Required work — In the news report on unrest in Israel's mixed cities, what did protesters set on fire in Acre?

Text under study —
=== Section Start ===
Israeli Prime Minister Benjamin Netanyahu called on both Jews and Arabs to cease attacks on each other: "It doesn't matter to me that your blood is boiling. You can't take the law in your hands," he said.
Police said they arrested nearly 400 people allegedly "involved in riots and disturbances" across the country Wednesday (local time).
The mayor of the Israeli city of Lod, a mixed Arab/Jewish city southeast of Tel Aviv, just said on live TV “We have completely lost control of the city, and the streets are witnessing a civil war between Arabs and Jews." pic.twitter.com/GeFd1eH4yb
In recent days, Arab citizens of Israel have held mass protests across the country over Israel's policing of a flashpoint holy site in Jerusalem and plans to evict dozens of Palestinian families in the city following a legal campaign by Jewish settlers.
Adding to the tensions are increasingly powerful far-right groups in Israel that won seats in March elections and are allied with Netanyahu.
In recent days, far-right politicians have visited the tense east Jerusalem neighbourhood where the families are threatened with eviction and staged marches elsewhere in the bitterly contested city.
After police broke up a protest Monday night in Lod, a young Arab resident was shot and killed.
Police spokesman Micky Rosenfeld said the man was with a group of rioters threatening Jewish homes, and that Jewish residents opened fire in a "life-threatening situation". He said three people have been detained for questioning and police are investigating.
Arab residents of Lod disputed the account, pointing out that the slain man was unarmed.
His funeral the next day drew thousands of people and a heavy police presence.
Violence soon spread to other mixed communities across Israel. In neighbouring Ramle, ultra-nationalist Jewish demonstrators vandalised Arab cars. In Acre, protesters torched Uri Buri, a famous Jewish-owned seafood restaurant.
Rosenfeld said there were several different instances of Arabs attacking Jews, and that 12 police officers were wounded. He said 270 suspects were arrested at 40 locations across the country where vehicles were set on fire and public property was damaged.
Authorities deployed hundreds of police reinforcements to Lod and other areas, including paramilitary border police who usually operate in the occupied West Bank. They also ordered a nighttime curfew in Lod.
Arabs say the violence of the past two days was not directed at Jews, but at religious nationalists with close ties to the settlement movement who have moved into mixed areas in recent years, pushing Arab residents out.
Israel's Arab minority makes up about 20 per cent of the population and are the descendants of Palestinians who stayed in the country after the 1948 war surrounding Israel's creation, when an estimated 700,000 fled or were driven from their homes in towns like Lod. They have citizenship, including the right to vote, but face widespread discrimination.
=== Section End ===
Given data —
=== Section Start ===
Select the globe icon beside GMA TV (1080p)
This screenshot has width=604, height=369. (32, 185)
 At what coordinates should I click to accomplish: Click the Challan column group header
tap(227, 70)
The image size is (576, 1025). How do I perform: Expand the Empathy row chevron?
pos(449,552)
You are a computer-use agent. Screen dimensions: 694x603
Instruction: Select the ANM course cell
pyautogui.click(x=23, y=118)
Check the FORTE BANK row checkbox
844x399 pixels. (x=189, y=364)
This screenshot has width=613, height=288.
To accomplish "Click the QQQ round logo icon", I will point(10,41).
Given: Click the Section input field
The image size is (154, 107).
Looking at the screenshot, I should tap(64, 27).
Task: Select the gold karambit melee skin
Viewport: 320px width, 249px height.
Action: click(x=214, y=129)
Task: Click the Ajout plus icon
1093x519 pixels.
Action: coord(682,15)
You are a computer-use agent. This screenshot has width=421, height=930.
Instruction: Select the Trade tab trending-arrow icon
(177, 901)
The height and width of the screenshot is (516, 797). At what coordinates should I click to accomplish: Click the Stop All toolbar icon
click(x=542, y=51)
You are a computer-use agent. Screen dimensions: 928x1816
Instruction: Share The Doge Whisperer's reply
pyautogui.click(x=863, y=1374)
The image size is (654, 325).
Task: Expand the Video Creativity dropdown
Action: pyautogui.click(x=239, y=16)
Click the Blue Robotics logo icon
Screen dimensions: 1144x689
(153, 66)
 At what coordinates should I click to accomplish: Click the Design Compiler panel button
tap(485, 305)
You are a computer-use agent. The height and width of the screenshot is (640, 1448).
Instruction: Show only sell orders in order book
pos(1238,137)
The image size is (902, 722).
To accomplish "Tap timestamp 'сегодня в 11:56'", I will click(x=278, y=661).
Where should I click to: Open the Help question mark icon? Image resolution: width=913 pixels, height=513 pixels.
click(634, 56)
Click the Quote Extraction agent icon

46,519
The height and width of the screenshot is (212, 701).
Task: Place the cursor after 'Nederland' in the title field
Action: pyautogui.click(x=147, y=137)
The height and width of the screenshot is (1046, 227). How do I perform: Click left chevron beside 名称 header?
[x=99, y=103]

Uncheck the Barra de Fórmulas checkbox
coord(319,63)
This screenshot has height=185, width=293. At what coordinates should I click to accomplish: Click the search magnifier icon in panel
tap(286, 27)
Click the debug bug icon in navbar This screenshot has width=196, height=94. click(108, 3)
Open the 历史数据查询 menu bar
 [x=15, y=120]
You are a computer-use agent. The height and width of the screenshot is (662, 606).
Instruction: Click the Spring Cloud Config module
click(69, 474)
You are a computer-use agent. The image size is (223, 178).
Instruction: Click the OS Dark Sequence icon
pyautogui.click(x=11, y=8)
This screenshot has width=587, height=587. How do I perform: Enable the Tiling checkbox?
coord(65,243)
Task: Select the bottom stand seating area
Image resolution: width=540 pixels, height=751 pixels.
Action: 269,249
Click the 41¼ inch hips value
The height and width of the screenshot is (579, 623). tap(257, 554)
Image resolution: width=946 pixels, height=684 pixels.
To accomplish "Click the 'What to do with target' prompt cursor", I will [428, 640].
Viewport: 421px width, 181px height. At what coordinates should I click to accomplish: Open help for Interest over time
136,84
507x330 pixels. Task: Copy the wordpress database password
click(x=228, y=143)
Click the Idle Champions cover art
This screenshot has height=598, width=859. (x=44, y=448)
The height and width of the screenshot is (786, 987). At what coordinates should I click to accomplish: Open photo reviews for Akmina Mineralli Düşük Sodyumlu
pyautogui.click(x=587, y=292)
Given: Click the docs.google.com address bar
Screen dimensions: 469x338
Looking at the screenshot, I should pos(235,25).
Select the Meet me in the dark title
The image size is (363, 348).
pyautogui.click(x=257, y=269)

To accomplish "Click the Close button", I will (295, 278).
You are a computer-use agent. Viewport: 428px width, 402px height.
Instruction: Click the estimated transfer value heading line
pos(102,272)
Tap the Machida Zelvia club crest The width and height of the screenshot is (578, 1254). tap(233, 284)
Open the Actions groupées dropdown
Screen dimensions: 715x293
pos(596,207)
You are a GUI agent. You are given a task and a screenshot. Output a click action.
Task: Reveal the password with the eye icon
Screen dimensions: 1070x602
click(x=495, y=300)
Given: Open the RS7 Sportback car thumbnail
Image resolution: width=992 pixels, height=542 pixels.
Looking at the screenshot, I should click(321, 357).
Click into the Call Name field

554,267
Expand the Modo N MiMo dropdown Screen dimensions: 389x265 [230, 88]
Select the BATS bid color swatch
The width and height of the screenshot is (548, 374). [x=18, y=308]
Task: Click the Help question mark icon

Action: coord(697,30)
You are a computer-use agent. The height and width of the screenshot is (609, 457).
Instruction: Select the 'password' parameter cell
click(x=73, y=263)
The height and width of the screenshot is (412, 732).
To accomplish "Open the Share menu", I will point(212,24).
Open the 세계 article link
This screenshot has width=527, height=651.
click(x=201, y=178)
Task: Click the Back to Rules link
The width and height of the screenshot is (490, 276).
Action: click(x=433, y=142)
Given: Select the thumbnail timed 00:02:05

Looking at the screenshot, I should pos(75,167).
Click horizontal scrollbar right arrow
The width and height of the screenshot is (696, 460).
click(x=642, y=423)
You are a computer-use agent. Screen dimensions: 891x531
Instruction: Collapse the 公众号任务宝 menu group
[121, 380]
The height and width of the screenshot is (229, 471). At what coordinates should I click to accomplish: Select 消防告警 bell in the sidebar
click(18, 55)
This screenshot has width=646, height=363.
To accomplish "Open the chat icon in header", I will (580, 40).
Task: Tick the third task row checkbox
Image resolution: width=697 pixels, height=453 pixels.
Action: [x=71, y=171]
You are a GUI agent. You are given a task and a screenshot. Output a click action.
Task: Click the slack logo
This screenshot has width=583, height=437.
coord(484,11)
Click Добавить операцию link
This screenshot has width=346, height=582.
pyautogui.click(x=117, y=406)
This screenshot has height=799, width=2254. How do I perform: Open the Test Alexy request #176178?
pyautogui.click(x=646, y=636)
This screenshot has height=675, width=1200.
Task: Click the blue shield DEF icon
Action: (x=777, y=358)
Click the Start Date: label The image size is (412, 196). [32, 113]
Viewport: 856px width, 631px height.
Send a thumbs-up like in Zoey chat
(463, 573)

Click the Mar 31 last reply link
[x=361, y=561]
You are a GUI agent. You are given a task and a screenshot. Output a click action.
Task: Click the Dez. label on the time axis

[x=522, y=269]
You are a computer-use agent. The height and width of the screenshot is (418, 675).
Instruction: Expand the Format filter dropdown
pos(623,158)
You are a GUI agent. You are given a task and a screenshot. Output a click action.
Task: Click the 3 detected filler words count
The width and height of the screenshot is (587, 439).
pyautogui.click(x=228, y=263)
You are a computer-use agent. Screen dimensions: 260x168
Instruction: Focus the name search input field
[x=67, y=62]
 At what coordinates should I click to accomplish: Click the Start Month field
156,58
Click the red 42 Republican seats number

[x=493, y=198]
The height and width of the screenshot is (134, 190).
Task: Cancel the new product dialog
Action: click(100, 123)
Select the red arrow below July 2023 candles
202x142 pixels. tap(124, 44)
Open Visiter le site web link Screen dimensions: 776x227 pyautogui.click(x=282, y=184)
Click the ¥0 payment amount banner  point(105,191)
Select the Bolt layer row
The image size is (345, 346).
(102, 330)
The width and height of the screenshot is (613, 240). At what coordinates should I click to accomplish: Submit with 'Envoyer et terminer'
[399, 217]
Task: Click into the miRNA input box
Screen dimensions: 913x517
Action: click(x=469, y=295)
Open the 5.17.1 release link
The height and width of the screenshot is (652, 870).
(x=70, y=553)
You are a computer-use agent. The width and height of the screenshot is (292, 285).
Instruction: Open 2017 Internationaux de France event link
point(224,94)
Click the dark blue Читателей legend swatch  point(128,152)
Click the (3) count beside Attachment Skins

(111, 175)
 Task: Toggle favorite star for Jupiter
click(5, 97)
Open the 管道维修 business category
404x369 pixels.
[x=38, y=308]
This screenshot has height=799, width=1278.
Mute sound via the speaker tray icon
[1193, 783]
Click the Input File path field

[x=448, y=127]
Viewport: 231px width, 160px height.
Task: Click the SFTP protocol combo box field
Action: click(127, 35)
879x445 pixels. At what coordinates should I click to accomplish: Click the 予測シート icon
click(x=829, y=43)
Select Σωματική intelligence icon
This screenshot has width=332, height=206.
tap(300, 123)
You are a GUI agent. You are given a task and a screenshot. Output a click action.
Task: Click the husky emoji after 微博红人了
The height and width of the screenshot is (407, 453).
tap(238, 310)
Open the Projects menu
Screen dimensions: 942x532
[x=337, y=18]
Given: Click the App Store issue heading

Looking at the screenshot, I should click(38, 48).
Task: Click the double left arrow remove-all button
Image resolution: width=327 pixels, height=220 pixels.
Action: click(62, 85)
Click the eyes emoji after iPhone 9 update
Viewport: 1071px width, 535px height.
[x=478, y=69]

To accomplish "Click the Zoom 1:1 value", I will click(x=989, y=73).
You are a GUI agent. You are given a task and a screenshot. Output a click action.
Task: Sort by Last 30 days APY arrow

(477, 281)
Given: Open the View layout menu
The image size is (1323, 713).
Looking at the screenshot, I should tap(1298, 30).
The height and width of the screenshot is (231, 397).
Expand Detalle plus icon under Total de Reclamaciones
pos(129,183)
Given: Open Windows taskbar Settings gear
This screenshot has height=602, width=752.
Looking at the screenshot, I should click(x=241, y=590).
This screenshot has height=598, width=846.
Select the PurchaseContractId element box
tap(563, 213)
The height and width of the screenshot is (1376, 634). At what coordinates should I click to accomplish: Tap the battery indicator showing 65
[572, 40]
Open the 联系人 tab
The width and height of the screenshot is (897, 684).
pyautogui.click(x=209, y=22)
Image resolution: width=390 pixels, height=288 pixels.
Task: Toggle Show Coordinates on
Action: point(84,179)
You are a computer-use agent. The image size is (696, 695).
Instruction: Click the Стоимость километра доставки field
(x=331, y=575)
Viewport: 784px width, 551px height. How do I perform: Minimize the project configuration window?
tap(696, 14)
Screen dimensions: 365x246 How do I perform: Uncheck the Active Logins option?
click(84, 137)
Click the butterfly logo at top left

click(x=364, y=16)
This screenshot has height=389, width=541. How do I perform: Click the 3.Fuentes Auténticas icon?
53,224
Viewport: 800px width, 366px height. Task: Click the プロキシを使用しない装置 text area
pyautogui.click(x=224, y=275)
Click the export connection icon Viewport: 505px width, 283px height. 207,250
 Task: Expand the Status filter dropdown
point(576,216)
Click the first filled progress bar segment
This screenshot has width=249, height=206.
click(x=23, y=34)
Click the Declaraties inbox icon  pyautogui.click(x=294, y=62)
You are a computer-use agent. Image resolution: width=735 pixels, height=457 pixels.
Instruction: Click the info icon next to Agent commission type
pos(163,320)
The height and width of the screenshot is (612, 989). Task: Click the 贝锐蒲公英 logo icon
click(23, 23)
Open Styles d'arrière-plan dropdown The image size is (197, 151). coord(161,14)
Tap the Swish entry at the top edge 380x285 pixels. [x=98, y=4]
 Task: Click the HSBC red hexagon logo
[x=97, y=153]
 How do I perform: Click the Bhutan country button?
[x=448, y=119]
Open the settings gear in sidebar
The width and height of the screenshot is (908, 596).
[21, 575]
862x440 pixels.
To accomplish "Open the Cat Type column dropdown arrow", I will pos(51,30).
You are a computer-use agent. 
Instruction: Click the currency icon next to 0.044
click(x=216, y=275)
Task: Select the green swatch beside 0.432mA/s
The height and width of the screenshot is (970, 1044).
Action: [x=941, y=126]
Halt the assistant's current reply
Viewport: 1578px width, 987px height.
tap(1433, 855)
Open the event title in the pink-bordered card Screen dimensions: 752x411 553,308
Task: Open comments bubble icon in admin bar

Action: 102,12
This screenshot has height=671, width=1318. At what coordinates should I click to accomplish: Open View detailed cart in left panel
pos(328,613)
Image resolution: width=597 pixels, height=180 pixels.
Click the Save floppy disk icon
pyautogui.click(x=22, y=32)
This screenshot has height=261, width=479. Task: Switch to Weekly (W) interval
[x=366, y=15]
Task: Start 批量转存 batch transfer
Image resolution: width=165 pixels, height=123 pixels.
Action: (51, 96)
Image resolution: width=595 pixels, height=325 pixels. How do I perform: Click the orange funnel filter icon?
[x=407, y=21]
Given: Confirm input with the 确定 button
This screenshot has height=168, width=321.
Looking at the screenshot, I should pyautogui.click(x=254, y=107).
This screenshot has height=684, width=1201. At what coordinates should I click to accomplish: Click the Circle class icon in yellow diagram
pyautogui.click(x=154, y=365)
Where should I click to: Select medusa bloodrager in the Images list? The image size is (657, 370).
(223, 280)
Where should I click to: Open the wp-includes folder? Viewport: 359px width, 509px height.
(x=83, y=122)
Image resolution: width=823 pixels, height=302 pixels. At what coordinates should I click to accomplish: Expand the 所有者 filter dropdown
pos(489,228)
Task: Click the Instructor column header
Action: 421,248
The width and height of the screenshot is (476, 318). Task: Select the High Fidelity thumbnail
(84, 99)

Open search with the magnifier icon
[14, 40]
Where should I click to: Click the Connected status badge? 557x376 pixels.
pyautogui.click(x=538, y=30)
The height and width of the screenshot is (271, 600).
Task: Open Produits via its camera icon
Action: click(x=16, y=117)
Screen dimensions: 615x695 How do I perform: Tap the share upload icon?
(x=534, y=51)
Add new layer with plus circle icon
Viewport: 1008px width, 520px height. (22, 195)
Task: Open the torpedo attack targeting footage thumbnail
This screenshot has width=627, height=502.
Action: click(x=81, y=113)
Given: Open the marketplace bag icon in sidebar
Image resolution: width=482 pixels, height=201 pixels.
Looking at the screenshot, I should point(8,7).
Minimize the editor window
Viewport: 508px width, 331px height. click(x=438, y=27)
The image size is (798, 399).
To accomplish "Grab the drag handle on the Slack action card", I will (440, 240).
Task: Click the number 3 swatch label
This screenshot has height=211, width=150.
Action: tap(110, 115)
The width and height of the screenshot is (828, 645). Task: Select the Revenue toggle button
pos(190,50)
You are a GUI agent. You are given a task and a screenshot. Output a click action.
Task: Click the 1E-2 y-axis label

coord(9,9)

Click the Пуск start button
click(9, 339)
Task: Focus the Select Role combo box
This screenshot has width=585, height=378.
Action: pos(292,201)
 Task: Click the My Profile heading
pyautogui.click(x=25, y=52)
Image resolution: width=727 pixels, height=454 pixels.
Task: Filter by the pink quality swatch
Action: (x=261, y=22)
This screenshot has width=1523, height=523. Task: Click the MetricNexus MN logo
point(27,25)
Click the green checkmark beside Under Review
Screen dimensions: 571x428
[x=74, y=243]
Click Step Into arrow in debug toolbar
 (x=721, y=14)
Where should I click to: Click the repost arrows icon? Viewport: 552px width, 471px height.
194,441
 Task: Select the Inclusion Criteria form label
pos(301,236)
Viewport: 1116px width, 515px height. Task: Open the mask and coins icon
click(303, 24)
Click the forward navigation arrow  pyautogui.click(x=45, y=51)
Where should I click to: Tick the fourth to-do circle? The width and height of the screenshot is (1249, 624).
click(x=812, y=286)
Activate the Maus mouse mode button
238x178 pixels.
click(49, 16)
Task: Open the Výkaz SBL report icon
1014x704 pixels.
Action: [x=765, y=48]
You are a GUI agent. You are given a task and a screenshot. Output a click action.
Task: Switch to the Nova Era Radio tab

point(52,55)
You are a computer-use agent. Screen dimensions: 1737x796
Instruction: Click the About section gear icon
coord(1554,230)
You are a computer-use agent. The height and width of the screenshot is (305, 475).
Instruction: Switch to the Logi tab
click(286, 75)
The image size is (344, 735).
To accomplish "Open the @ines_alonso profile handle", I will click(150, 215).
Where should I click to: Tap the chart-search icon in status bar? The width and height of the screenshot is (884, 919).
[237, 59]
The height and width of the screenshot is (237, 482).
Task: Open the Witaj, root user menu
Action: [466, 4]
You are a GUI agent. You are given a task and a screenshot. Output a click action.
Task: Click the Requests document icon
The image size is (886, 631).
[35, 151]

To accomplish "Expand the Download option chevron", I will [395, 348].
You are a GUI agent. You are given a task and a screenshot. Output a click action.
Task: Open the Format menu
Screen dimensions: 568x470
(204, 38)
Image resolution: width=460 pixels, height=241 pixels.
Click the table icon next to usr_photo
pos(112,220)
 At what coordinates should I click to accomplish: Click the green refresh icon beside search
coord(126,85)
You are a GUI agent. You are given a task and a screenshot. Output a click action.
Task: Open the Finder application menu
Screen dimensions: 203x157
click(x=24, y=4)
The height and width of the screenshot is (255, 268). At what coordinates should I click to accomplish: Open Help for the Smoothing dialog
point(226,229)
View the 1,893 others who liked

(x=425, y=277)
=== Section End ===
Answer below — Uri Buri, a famous Jewish-owned seafood restaurant.